-- begin Selected passage --

Documentation for production deployments #1658

lazzarello · 2020-10-19T19:16:06Z

Add section for production installation describing snap version pinning and HA option starting with 1.19.

I had some old commits in my local repo, these can be squashed since the diff is only the README.

* version pinning via dangerous mode * HA >= version 1.19

balchua · 2020-10-20T09:03:53Z

@lazzarello the docs can now be contributed from https://discuss.kubernetes.io/c/general-discussions/microk8s/26

Hi @evilnick what do you think about additional option in the docs as mentioned by the PR?

lazzarello · 2020-10-20T19:57:51Z

the docs can now be contributed from https://discuss.kubernetes.io/c/general-discussions/microk8s/26

Thanks for the update. The only language I found to reference a production deployment with no auto-update is under the Alternative installs section. My reasoning for the editorial change to the README in this PR is based on over a year of operating a production deployment of microk8s used with industrial control software. This is a production environment where an unattended restart of microk8s could at worst destroy physical machines. At the best, it would require losing a day of work and/or incident reporting to an outside regulatory agency.

I feel strongly that version pinning as described here is not merely an alternative installation method but a strong requirement. I'd suggest anyone else running a production system where availability is a priority to do the same.

Unrelated but not sure why the build failed since it's just a diff to the README.md file 🤷

ktsakalozos · 2020-10-21T12:36:48Z

@lazzarello , the easy part to your question first. The tests failed due to flakiness.

The hard part now. It is not easy to accept this PR. It is true that with what you recommend you will not get updates and in setups where you cannot tolerate restarts this is a way to stop snap refreshes. However, we cannot recommend to users to not apply patches. Think for example security patches. Also consider the cost we will have to support users on any possible snap revision. This is why in snaps you can schedule when updates will reach you but you cannot completely disable them [1].

Feel free to mention your approach in the respective discourse topic as a workaround to this limitation.

[1] https://snapcraft.io/docs/keeping-snaps-up-to-date

lazzarello · 2020-10-21T18:07:57Z

we cannot recommend to users to not apply patches.

No one will be recommending users to not apply patches. By disabling auto-update, users control when patches are applied and which ones to apply. Control has shifted from the upstream authors to the users. Trusting the user might be a change in philosophy, so I understand the controversy.

I will continue to advocate for this philosophy because microk8s has been a good platform for me and my colleagues, though the dependence on snapcraft is the weakest link. It has broke safety critical systems during their operation. I've personally had to report to a external regulatory agency after an unattended update broke a high-pressure control system during operation.

I'll make some edits to the text in the README about a distinction between Getting Started, Production and a third, yet to be named type of deployment. Maybe Mission Critical?

lazzarello · 2020-10-21T20:07:40Z

@ktsakalozos How about this latest diff?

Bessonov · 2020-10-23T11:14:21Z

I think the critical part is what users are expecting. Auto update of snaps is very confusing. But from my point of view there are enough red flags to say "select the channel and you get all updates from this channel".

-- end Selected passage --
-- begin Entries --

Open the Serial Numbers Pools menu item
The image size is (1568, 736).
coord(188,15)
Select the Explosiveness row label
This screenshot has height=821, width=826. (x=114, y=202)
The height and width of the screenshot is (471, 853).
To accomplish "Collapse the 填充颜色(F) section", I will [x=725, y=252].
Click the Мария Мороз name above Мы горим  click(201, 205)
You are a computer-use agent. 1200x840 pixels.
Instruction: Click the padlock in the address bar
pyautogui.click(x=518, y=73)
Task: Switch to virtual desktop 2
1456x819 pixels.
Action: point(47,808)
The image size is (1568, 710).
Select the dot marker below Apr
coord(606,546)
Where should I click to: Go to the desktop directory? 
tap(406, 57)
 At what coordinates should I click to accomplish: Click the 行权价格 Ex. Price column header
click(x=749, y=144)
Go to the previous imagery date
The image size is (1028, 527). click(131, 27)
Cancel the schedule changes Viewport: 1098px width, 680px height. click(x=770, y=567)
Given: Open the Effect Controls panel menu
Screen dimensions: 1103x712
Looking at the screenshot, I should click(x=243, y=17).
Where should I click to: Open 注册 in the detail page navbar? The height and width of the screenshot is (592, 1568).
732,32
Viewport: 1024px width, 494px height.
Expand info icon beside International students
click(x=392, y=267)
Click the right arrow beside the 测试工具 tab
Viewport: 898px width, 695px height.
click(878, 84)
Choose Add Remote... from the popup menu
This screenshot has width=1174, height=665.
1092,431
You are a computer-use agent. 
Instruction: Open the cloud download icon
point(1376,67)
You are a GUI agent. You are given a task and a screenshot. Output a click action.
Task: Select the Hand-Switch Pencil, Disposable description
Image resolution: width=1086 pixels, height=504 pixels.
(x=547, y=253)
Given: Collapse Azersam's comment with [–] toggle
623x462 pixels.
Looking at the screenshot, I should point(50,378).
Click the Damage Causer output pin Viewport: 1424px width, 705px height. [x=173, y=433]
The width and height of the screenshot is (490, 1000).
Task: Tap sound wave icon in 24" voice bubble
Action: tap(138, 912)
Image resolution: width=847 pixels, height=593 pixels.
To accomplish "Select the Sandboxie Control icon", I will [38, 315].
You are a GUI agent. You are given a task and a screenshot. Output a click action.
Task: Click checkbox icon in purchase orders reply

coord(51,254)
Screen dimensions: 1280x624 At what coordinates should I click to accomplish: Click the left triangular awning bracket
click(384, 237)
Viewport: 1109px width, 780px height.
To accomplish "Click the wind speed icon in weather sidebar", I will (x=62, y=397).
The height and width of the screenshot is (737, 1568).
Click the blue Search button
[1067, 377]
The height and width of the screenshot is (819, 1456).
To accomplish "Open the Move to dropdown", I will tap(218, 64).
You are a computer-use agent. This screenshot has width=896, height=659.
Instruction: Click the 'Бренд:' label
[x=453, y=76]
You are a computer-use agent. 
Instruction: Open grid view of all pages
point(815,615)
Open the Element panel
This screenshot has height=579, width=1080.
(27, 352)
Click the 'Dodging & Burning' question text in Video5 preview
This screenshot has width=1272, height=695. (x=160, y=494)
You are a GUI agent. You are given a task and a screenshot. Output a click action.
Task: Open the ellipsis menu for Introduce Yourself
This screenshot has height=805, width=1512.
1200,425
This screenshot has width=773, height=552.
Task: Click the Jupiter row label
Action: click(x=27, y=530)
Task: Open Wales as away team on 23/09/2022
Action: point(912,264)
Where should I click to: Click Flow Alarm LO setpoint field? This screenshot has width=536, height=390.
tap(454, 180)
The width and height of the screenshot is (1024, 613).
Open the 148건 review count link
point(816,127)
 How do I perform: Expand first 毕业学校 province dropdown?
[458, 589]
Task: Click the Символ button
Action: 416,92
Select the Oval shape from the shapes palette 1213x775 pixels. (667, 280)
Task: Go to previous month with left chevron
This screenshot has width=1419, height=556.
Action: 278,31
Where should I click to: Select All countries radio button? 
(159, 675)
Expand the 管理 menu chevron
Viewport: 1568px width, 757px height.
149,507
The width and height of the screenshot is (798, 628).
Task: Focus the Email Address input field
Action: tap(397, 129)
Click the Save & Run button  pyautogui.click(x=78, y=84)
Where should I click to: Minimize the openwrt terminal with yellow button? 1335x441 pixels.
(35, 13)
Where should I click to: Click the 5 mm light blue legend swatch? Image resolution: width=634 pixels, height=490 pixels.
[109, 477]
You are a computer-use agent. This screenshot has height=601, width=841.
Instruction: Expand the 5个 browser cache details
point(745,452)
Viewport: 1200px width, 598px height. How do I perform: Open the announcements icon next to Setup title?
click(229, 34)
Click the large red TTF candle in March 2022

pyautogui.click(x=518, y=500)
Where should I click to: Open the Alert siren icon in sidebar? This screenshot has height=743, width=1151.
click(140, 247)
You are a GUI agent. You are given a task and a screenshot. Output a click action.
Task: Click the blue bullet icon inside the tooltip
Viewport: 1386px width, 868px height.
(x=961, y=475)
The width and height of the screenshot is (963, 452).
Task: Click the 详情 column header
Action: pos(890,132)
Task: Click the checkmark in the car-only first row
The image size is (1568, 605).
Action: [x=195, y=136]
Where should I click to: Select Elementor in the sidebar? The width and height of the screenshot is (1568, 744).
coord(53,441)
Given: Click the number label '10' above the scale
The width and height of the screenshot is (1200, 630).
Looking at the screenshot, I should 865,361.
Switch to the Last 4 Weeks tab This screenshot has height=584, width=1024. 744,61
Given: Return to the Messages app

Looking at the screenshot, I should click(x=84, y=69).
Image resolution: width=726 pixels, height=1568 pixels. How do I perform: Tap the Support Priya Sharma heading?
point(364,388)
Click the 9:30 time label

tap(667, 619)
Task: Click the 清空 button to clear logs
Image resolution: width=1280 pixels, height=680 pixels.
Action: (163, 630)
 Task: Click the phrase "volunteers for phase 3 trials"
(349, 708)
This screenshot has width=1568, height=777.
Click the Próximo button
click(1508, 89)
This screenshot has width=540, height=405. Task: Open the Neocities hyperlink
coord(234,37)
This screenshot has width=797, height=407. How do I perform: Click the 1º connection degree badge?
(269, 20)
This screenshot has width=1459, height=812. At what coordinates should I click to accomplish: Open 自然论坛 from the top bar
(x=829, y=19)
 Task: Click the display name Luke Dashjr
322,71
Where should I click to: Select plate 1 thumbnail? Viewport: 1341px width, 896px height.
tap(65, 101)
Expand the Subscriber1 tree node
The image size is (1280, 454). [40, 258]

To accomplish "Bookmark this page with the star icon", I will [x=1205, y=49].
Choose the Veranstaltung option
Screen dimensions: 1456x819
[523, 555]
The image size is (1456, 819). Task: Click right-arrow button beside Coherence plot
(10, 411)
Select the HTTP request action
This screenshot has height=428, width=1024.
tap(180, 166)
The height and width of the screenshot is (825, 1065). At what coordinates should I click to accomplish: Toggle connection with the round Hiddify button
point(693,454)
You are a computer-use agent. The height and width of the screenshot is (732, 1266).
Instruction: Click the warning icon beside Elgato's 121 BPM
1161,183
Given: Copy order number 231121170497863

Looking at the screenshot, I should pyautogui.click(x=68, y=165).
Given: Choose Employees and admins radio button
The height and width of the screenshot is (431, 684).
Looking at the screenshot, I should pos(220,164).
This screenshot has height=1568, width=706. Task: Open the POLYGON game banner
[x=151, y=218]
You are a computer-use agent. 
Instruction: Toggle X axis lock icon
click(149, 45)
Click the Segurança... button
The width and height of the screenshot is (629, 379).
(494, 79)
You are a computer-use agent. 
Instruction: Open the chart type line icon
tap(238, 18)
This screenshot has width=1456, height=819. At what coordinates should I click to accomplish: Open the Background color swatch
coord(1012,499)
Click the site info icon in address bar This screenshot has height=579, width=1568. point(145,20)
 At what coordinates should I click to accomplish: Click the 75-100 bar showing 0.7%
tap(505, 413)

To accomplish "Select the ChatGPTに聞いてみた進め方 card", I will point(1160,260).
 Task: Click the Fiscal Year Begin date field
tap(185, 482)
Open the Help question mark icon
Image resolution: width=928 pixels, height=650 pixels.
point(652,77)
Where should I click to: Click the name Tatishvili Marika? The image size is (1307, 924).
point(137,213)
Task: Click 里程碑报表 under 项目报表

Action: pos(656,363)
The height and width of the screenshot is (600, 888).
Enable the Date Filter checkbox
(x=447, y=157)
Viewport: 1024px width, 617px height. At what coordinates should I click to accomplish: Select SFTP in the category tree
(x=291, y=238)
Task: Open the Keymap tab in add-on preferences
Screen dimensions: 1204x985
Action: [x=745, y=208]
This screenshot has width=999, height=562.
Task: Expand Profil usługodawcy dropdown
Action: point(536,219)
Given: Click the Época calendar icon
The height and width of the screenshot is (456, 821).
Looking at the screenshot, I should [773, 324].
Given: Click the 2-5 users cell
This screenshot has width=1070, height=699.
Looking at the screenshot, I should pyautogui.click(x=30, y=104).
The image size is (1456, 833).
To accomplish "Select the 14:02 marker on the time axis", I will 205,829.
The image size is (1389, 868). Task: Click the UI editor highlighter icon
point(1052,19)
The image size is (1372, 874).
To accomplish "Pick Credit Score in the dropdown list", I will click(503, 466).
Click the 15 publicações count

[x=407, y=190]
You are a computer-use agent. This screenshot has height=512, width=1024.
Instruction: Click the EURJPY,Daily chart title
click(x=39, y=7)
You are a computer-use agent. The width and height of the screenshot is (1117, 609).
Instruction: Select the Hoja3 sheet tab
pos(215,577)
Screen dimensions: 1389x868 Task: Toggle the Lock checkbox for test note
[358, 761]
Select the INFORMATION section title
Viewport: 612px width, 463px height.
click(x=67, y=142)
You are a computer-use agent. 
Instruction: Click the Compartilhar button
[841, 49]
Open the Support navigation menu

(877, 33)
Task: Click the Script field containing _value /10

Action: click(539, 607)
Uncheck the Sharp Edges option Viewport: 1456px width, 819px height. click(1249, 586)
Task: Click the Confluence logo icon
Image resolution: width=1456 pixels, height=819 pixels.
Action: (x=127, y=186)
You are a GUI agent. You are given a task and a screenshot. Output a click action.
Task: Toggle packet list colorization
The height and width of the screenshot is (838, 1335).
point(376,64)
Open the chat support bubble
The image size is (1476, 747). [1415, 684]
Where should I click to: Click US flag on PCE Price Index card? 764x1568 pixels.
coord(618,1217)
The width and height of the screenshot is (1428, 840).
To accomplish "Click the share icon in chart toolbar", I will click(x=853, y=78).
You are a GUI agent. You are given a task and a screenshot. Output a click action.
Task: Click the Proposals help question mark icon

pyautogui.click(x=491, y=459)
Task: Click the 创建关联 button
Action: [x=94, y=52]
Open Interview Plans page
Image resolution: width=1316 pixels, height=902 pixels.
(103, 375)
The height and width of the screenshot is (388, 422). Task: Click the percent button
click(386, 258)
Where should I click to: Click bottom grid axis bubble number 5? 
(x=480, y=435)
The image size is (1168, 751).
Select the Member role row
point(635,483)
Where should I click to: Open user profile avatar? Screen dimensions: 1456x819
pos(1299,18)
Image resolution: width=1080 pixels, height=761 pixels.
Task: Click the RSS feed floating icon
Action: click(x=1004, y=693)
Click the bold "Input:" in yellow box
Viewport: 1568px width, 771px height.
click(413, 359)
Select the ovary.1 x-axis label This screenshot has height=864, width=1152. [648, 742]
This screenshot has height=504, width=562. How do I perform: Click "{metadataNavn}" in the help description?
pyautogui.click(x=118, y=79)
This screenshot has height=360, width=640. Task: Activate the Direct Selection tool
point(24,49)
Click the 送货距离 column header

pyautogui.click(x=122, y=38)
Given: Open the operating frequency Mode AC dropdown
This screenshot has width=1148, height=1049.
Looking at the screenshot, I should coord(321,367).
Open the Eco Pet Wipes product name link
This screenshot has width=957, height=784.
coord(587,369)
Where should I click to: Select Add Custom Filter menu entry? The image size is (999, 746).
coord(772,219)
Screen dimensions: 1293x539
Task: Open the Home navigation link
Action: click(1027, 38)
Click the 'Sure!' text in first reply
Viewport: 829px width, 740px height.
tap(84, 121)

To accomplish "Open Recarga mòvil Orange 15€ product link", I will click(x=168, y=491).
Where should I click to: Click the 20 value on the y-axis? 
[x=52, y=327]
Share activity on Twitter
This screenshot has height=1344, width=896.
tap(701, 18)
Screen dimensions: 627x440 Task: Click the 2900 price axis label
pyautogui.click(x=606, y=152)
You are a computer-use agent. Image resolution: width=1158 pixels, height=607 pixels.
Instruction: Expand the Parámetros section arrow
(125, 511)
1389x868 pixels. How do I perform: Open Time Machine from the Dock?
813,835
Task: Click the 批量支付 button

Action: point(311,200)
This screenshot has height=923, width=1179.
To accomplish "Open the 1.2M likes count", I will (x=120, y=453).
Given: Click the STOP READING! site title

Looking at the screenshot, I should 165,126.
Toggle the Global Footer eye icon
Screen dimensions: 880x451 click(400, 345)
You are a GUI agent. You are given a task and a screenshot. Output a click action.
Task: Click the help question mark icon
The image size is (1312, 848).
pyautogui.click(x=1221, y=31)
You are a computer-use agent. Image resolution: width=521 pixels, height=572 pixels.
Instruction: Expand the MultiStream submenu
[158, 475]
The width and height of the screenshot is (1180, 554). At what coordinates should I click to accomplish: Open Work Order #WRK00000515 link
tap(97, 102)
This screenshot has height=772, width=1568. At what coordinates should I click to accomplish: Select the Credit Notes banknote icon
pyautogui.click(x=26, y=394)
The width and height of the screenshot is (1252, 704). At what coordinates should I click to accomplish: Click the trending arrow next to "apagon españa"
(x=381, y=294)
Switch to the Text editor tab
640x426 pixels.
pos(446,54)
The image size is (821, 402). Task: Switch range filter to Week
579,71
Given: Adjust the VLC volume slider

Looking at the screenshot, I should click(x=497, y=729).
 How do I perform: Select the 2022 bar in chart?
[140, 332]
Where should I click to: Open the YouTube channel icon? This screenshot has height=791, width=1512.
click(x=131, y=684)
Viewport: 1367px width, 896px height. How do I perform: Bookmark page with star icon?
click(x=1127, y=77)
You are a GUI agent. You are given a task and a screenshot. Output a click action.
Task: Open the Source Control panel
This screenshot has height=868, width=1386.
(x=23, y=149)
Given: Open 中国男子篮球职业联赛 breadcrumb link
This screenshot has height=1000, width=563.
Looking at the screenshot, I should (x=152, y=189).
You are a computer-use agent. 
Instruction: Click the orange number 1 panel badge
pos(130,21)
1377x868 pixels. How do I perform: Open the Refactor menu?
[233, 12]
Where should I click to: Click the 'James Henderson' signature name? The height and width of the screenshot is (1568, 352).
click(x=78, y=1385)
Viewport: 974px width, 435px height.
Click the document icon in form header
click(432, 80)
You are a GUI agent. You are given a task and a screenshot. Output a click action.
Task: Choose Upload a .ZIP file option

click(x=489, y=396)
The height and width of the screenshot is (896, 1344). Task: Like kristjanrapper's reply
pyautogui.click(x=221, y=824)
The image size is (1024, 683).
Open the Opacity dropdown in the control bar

-- end Entries --

● **Tasks**:
• a. Reproduce word for word the stretch of the microk8s documentation thread from "I feel strongly" through "due to flakiness.".
• b. In the microk8s documentation thread, under which section did lazzarello find the only language referencing a production deployment with no auto-update?
• c. Pick up the microk8s documentation thread where it stops and continue it.
The entries are separate from the microk8s documentation thread.

● **Exercise responses**:
• a.
I feel strongly that version pinning as described here is not merely an alternative installation method but a strong requirement. I'd suggest anyone else running a production system where availability is a priority to do the same.

Unrelated but not sure why the build failed since it's just a diff to the README.md file 🤷

ktsakalozos · 2020-10-21T12:36:48Z

@lazzarello , the easy part to your question first. The tests failed due to flakiness.

• b. The Alternative installs section.

• c.
Another way to see it, is what is the goal of microk8s. One of them is the zero ops. True zero ops means for me that I install something and just forget about it. Like book a SaaS which has some SLAs and regularly updates to the most last stable version. That's not possible with kubernetes. But to pin a channel seems like a very good compromise for production use cases.

But there are enough use cases for pinning the exact version of microk8s. Therefore the information from this PR is very important.

From my point of view there is a need for two things. The first one is an official documentation on how to setup microk8s for project goals compatible production usage. And from my point of view this is the channel pinned version. The second thing is a documentation which covers another use cases like version pinning (there are other topics like production storage etc.). For version pinning I would suggest not the README, but Channels, releases and upgrades page.

lazzarello · 2020-10-26T20:06:12Z

Another way to see it, is what is the goal of microk8s. One of them is the zero ops. True zero ops means for me that I install something and just forget about it.

I agree that Zero Ops is a goal we can all rally behind. I'm rallying for it right now. I'll give an example of my motivation for providing the explicit information in an obvious place in this PR.

Back in The Before Times when we could all be closer to each other, I was responsible for maintaining infrastructure for a group of people using a custom platform built on top of microk8s to load high pressure cryogenic gas. I installed microk8s, and tracked a stable channel, 1.15/stable, if I remember correctly. This application provided a UI to people at workstations in a control room, like the ones you see in the movies but...like...purchased from Best Buy. These people could see the realtime metrics of things like PSI, ullage, etc. The application was required to continue running to maintain control over these values. If it stopped, we no longer knew the current PSI, which could lead to some physical damage to materials. Given the Zero Ops value of microk8s, I expected to "set it and forget it" so I wouldn't have to worry about this application restarting without my attention. The principal of least surprise, as some call it.

But one day, there was a surprise. A considerable amount of high pressure liquid nitrogen was loaded and the operators could no longer view or control the system. We scrambled to troubleshoot the issue. Network connectivity was established to the servers running the control room application but all our data and UI screens were down for about 5 minutes so far. A high pressure tank was sitting in a fenced in yard while no person could get near it. About 10 minutes in, we saw logs that indicated microk8s had stopped because an auto-update checkpoint was detected to bump the stable channel to a minor point release. This required shutting down microk8s, saving the old snap and refreshing to the newer version. About 15 minutes from the outage, microk8s had started again. Fortunately, everything was safely shut down and the work for the day was cut short, at a considerable expense.

Later that day I had to file an incident report with a federal regulatory agency in my home state. microk8s was mentioned in the report.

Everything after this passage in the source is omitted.